À la suite de cette explication, le soupçon du commissaire de police, loin de s’affirmer, se dissipait.

– Enfin, reprit-il, un vol a été commis. Par qui? Le voleur est-il venu du dehors?

Le banquier hésita un moment.

– Je ne le crois pas, répondit-il enfin.

– Et moi, déclara Prosper, je suis sûr que non.

Le commissaire de police avait préparé ces réponses, il les attendait. Mais il ne pouvait lui convenir d’en poursuivre sur-le-champ toutes les conséquences.

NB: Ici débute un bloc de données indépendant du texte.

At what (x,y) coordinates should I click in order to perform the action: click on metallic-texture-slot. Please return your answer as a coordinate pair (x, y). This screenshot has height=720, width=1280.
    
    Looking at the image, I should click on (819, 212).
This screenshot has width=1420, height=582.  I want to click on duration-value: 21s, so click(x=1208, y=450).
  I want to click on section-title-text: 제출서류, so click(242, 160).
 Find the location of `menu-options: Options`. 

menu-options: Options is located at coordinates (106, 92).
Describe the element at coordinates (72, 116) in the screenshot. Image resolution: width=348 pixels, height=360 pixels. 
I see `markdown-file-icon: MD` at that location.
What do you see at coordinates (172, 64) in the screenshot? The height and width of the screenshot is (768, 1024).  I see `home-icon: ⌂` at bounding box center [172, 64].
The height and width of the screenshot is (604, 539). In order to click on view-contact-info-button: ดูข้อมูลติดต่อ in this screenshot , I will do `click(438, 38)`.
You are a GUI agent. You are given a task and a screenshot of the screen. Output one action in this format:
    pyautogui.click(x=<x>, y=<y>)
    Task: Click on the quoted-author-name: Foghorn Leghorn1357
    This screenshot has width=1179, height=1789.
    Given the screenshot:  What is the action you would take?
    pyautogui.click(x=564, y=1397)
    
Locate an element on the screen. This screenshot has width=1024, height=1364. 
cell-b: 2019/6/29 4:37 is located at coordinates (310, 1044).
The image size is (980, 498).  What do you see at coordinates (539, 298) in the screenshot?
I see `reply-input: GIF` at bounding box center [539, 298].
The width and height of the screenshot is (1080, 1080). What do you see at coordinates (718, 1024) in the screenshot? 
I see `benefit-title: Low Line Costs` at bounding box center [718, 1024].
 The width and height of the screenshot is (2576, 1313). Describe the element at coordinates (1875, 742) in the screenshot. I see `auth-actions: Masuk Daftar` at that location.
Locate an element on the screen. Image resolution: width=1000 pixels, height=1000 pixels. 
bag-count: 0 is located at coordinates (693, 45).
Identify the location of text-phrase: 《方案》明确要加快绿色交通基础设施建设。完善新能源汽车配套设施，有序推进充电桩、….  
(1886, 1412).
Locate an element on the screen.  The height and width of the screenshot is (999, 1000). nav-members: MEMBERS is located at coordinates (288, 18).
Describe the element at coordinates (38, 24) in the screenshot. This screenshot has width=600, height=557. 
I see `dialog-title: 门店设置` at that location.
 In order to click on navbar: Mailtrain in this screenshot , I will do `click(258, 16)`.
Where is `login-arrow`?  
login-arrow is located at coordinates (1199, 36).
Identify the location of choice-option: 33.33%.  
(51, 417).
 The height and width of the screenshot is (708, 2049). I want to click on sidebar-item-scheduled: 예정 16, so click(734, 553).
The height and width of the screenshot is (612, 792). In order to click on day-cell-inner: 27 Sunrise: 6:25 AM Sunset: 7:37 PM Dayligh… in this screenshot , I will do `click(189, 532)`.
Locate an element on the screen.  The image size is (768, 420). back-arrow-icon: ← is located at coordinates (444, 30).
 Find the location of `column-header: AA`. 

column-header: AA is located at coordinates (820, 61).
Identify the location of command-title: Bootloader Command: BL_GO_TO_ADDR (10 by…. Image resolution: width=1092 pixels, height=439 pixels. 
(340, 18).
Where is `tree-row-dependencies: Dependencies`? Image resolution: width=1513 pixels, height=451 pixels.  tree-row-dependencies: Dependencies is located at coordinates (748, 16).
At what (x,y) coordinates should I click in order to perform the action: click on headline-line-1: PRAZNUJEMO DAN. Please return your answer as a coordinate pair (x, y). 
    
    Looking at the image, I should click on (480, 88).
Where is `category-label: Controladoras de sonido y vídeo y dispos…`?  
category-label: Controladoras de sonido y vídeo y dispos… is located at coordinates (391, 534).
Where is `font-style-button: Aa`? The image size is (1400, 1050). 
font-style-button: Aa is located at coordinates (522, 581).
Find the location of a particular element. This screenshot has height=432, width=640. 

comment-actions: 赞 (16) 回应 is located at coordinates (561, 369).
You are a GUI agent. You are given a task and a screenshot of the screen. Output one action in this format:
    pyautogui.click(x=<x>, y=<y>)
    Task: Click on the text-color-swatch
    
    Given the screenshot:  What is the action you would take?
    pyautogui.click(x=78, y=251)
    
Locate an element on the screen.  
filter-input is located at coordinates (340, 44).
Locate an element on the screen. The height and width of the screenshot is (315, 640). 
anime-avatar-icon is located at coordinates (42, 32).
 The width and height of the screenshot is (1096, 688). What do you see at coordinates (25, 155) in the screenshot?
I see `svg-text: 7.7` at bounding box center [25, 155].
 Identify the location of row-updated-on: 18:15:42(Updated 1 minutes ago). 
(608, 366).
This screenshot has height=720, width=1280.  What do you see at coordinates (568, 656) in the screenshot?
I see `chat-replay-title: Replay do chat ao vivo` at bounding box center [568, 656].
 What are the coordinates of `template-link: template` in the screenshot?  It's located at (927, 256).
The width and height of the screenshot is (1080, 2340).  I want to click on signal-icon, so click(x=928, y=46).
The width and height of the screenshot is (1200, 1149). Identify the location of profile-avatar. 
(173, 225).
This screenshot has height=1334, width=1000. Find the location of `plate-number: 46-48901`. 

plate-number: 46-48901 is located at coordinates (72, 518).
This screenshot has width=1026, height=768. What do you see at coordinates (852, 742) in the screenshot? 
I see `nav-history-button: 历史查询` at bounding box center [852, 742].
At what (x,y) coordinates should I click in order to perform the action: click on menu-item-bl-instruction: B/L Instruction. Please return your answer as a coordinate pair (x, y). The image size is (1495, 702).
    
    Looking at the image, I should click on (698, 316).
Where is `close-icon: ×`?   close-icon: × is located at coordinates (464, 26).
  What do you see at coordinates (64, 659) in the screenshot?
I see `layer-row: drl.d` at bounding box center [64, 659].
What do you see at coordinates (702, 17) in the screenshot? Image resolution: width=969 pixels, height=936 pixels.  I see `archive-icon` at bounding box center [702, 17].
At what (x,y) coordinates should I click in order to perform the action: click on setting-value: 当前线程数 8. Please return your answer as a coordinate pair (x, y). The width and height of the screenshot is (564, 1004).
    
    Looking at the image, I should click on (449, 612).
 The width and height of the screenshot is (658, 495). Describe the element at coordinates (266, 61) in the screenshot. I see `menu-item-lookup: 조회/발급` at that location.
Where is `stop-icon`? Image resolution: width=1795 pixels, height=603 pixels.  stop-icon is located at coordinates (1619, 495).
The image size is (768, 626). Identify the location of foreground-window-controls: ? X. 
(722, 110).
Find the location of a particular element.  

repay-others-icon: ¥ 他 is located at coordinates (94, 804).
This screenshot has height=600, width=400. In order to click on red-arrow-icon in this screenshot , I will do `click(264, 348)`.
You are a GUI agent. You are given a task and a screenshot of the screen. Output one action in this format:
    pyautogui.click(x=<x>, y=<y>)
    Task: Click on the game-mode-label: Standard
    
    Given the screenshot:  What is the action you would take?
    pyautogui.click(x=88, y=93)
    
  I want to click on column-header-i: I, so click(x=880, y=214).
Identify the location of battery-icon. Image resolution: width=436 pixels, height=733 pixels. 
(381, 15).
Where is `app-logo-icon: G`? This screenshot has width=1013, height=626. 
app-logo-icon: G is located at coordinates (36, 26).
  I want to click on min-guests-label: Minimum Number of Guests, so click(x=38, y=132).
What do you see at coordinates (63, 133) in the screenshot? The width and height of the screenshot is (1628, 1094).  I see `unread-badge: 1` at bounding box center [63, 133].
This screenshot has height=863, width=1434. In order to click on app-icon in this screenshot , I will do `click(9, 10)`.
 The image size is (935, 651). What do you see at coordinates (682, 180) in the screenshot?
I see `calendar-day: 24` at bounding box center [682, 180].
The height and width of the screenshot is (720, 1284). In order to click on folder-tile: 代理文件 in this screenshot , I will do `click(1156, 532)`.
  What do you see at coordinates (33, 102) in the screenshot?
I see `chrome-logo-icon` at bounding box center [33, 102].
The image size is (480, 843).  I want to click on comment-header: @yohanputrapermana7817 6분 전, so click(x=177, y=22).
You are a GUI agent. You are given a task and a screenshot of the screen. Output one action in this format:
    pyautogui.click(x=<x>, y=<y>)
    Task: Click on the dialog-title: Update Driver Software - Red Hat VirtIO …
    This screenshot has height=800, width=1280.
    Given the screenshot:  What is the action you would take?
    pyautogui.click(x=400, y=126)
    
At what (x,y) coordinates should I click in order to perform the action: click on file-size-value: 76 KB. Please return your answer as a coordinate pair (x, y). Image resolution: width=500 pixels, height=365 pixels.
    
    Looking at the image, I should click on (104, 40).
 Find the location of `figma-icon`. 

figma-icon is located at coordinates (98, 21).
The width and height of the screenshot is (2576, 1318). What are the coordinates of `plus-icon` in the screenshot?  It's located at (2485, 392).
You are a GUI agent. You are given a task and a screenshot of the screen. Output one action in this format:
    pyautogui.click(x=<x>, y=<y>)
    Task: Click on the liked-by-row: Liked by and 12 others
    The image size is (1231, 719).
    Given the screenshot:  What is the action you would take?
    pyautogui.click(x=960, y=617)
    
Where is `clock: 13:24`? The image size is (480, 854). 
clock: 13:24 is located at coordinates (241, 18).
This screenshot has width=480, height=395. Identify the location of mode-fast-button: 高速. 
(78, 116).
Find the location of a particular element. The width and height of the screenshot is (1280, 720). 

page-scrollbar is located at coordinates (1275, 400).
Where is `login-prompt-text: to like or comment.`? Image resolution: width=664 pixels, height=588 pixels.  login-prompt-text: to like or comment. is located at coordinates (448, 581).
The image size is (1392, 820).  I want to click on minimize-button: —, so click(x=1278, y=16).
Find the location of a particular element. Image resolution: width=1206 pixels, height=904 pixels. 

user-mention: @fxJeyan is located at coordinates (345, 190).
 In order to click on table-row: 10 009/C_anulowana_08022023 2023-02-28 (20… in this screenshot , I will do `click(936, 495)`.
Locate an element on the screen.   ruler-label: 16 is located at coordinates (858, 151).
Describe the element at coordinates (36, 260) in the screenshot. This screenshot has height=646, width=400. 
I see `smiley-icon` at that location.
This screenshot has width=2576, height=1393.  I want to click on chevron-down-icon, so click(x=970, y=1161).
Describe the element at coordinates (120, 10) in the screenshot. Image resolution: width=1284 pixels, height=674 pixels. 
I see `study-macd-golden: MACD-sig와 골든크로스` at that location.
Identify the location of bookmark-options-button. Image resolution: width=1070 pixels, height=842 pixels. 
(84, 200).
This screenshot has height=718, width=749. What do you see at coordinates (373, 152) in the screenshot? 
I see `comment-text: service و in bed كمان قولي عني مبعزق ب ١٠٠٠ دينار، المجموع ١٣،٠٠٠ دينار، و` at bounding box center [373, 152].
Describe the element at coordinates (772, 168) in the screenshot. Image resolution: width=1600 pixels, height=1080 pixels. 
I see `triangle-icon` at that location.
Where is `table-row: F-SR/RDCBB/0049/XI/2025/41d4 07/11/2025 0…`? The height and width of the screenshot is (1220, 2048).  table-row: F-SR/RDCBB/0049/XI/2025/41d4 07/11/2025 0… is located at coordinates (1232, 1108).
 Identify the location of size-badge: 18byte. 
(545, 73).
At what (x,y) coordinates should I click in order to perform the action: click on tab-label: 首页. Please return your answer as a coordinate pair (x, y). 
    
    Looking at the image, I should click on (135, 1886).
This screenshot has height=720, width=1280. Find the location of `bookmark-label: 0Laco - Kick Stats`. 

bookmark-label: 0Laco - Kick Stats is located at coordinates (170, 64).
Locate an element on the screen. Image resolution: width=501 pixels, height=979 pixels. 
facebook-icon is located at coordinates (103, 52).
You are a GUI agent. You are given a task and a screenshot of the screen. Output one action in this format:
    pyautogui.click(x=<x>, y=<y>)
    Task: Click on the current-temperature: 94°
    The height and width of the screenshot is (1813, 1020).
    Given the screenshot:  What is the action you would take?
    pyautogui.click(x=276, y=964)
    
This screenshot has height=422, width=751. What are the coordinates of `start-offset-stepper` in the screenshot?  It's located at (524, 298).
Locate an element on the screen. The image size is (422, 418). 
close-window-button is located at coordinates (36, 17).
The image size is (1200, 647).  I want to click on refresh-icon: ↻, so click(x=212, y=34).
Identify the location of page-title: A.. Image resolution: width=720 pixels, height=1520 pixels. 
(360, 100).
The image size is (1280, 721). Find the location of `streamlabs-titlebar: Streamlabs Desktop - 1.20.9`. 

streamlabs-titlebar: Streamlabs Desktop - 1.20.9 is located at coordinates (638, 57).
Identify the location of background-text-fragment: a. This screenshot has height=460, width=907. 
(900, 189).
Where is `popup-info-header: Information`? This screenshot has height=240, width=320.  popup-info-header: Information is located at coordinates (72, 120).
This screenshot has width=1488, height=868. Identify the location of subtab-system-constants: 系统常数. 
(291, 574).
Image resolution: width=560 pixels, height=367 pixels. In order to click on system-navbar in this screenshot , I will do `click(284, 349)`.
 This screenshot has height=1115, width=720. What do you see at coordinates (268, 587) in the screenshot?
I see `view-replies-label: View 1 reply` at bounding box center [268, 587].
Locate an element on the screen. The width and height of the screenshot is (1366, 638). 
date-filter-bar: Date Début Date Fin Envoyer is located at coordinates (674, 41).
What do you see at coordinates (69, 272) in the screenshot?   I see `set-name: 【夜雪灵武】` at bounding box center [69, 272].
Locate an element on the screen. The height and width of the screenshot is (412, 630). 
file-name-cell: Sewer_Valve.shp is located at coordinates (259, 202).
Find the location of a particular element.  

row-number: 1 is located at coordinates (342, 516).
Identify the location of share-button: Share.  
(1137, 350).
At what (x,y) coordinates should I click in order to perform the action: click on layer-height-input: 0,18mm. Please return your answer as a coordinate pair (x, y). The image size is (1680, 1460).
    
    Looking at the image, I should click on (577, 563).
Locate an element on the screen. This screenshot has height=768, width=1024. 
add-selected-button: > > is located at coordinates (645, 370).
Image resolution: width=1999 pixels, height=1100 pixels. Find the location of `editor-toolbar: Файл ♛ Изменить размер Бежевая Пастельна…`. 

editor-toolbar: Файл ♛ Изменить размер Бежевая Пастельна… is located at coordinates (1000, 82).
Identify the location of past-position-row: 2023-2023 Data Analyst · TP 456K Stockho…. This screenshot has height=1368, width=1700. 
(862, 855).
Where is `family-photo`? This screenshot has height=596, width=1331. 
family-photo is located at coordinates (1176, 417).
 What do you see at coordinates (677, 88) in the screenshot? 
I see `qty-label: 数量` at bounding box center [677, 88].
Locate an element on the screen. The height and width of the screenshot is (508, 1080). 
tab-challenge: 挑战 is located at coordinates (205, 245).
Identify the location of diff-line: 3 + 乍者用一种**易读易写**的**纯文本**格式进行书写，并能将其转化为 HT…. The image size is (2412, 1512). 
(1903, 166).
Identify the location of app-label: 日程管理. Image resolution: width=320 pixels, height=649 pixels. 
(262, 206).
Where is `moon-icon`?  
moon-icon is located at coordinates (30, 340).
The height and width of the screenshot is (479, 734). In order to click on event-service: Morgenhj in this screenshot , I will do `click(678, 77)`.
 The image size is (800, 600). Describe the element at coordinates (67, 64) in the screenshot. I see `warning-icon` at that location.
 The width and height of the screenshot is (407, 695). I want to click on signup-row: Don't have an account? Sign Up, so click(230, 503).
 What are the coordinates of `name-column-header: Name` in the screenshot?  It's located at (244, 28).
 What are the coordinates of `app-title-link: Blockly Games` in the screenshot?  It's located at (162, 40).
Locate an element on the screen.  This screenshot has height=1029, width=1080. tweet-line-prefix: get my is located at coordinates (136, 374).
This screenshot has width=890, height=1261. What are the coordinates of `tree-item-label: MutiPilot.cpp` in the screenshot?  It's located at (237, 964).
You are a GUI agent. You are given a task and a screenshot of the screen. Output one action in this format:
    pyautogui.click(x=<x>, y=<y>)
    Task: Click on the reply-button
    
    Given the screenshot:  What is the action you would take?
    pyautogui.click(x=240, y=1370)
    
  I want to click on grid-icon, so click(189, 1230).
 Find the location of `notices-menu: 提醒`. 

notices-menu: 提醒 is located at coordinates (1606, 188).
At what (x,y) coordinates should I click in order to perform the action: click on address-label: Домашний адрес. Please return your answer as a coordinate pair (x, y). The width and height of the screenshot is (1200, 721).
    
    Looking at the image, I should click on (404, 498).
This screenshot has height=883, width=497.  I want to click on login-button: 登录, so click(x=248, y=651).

– Cependant, objecta-t-il, on doit tout prévoir. Et s’adressant à l’homme qui l’accompagnait:

– Voyez donc, monsieur Fanferlot, dit-il, si vous ne découvrirez pas quelque indice échappé à l’attention de ces messieurs.

M. Fanferlot, dit l’Écureuil, doit à une agilité qui tient du prodige le sobriquet dont il est fier. De grêle et chétive apparence, en dépit de ses muscles d’acier, on le prendrait, à le voir boutonné jusqu’au menton dans sa mince redingote noire, pour un sixième clerc d’huissier. Sa physionomie est de celles qui inquiètent. Il a le nez odieusement retroussé, des lèvres minces et de petits yeux ronds d’une agaçante mobilité.

Employé depuis cinq ans à la police de sûreté, Fanferlot brille de se distinguer, de se faire un nom; il est ambitieux. Hélas! toujours les occasions lui ont manqué, ou le génie.

Déjà, avant que le commissaire eût parlé, il avait fureté partout, étudié les portes, sondé les cloisons, examiné le guichet, fouillé les cendres de la cheminée.

– Il me paraît bien difficile, répondit-il, qu’un étranger ait pu pénétrer ici.

Il tournait autour du bureau.

– Cette porte, demanda-t-il, est fermée le soir?

– Toujours à clé.

– Et qui garde cette clé?

– Le garçon de bureau, auquel je la remets chaque soir en me retirant, répondit Prosper.

– Lequel garçon, ajouta M. Fauvel, couche dans la pièce d’entrée sur un lit de sangle qu’il tend tous les soirs et qu’il détend tous les matins.

– Est-il ici? demanda le commissaire.

– Oui, monsieur, répondit le banquier.

Aussitôt, il entrouvrit la porte et appela:

– Anselme!

Ce garçon, homme de confiance s’il en fut, était depuis dix ans au service de M. Fauvel. Certes, il ne pouvait être soupçonné, et il le savait; mais l’idée d’un vol est terrible, et il tremblait comme la feuille en se présentant.

– Avez-vous couché cette nuit dans la pièce voisine? lui demanda le commissaire de police.

– Oui, monsieur, comme d’ordinaire.

– À quelle heure vous êtes-vous couché?

– Vers les dix heures et demie; j’avais passé la soirée au café d’à côté, avec le valet de chambre de monsieur.